### What the exercise asks
Quote the Buckinghamshire Council budget text word for word, starting with "Buckinghamshire Council has" and going on through "challenging financial environment.".

*** Opening Selected passage ***

Buckinghamshire Council has published its proposed budget for 2022/23 showing how it plans to balance the books amidst an extremely challenging financial environment.
While many other councils are struggling to meet the financial pressures, Buckinghamshire Council can balance its budget whilst continuing to allocate funds to key projects residents have asked for. However, this is only possible by making some difficult funding choices.
All councils are operating in a highly uncertain financial landscape, coping with significantly increased demands on services, alongside the added pressures of the Covid pandemic, whilst seeing reduced funding streams from areas such as car parking and leisure centres. In Buckinghamshire we are managing many competing challenges, from higher costs, because of inflation, to the financial pressures many of our key providers are facing. It’s also a big challenge recruiting and retaining staff in vital areas such as social work, where we need to be able to offer competitive wages to hire and keep staff in these critical roles.
Our prudent financial management through these challenging times means Buckinghamshire is in a positive position of being able to bring forward plans to balance the books while still delivering the service improvements in areas our residents have asked us to prioritise, such as committing over £100 million to roads and pavement improvements and our plans to open a new Household Recycling Centre in the north of the county.
As with all local authorities, the biggest budget pressures come from those services we are legally required to provide, particularly social care for both Adults and Children. Overall, 57% of our net budget is spent on these services. In total we budget to spend approximately £295 million on social care services in 2022/23. Protecting the vulnerable and helping those that need the Council’s services the most is arguably the most important work we do. We need to balance this alongside spending on the biggest priorities for our residents, like roads and pavements maintenance and improvements, tackling climate change and supporting our residents and businesses to build back from the pandemic.

*** Closing Selected passage ***
*** Opening Dataset excerpts ***

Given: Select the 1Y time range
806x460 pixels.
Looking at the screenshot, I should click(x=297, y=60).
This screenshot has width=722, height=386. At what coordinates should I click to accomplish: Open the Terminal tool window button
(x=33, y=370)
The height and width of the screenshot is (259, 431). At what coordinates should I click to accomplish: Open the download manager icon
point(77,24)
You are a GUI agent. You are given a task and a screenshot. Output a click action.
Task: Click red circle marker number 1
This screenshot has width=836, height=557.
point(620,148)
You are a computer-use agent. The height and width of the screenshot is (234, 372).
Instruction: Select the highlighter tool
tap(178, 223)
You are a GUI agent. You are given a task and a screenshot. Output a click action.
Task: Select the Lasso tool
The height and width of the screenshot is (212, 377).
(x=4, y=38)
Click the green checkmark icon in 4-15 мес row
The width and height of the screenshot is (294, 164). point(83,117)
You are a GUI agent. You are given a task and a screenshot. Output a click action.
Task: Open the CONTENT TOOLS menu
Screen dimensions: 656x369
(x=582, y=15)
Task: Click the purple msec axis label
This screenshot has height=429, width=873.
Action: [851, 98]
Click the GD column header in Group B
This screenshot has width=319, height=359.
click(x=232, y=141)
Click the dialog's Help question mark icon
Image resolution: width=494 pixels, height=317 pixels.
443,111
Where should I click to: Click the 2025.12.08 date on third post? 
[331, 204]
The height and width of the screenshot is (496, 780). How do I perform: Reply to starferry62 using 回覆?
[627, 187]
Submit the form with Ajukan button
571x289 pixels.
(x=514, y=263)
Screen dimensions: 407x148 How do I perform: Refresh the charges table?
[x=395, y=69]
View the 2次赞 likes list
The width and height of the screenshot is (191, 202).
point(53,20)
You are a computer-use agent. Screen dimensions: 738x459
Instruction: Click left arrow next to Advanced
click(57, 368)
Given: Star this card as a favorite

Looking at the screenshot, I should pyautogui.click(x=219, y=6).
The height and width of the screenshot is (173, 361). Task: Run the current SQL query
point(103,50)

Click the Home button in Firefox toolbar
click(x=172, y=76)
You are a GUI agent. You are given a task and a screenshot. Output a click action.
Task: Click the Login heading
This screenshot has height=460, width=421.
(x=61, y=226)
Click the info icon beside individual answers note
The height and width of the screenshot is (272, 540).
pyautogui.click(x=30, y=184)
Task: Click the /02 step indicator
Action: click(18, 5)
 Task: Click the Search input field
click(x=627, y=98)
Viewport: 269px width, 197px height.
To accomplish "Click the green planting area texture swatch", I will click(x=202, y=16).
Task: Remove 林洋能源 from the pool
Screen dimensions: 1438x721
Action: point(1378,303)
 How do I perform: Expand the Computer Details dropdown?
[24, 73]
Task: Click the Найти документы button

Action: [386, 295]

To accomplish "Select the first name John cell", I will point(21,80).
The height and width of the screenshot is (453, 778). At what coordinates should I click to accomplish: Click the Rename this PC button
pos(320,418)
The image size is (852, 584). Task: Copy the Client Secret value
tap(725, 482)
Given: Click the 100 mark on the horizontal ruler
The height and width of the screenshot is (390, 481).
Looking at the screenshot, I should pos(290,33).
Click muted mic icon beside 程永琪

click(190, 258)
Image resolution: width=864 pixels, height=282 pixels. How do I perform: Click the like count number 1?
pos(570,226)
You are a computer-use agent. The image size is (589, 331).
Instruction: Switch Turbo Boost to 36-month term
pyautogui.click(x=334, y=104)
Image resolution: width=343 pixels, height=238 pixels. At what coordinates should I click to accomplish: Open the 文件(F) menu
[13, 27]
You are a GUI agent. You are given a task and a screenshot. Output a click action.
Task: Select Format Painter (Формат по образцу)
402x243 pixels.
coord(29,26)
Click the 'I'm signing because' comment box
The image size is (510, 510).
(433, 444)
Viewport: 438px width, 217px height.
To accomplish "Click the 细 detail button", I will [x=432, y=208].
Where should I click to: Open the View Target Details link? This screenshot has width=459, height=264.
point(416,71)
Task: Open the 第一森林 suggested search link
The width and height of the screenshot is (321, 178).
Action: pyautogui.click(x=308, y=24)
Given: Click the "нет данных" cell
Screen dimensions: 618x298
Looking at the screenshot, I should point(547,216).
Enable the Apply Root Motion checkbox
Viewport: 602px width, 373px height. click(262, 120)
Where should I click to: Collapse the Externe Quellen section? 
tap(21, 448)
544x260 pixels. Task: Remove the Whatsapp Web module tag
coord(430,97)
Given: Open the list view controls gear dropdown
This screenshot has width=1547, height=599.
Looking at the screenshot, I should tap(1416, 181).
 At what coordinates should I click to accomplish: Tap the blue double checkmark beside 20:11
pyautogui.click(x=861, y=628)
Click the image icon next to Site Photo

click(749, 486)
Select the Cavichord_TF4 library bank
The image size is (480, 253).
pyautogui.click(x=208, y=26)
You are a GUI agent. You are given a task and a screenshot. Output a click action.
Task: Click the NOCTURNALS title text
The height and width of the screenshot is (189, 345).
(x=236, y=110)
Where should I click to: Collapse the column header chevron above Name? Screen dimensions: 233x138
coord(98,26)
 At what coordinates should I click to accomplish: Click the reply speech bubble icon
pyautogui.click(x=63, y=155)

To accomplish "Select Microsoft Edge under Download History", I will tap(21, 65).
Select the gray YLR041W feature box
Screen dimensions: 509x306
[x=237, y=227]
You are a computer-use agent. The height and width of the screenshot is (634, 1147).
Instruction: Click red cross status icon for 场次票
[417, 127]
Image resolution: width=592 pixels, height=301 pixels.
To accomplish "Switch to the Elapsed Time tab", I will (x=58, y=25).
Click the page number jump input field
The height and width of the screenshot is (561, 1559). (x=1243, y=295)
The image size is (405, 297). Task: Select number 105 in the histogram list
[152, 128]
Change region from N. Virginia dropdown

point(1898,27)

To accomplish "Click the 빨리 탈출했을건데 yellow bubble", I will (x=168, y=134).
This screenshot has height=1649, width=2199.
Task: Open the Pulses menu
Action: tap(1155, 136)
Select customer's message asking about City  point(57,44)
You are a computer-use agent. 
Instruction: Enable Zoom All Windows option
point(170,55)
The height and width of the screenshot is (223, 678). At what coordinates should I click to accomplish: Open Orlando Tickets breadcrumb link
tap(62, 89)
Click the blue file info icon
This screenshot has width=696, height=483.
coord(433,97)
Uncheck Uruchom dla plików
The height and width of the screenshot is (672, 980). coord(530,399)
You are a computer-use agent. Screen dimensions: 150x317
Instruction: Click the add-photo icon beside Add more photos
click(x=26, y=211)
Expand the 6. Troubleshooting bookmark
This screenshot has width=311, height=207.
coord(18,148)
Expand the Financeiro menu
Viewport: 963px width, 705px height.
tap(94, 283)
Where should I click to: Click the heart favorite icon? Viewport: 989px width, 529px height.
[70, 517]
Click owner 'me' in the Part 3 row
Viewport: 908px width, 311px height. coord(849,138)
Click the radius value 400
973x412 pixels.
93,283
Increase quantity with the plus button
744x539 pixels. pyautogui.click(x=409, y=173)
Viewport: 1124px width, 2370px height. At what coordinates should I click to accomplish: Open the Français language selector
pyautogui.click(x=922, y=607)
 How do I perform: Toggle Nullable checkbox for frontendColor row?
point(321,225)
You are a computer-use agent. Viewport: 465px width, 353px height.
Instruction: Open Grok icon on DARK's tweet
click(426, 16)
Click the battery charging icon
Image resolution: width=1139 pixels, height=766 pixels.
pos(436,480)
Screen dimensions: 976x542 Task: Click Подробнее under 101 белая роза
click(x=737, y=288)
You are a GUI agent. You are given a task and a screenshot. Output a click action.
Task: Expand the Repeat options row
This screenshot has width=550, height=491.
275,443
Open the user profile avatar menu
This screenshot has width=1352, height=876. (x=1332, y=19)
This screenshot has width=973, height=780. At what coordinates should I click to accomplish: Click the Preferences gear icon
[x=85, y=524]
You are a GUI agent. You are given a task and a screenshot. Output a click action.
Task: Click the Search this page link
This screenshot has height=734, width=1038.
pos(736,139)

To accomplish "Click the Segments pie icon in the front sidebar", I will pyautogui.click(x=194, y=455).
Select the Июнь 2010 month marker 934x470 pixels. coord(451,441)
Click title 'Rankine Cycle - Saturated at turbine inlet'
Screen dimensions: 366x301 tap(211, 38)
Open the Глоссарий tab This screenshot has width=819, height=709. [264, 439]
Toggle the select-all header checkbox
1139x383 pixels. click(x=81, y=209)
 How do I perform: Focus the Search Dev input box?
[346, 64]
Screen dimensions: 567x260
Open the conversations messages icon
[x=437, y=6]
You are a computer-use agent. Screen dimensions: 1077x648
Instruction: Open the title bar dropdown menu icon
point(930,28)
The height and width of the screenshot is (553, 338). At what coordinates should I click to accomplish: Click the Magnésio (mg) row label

*** Closing Dataset excerpts ***

### Answer for the task
Buckinghamshire Council has published its proposed budget for 2022/23 showing how it plans to balance the books amidst an extremely challenging financial environment.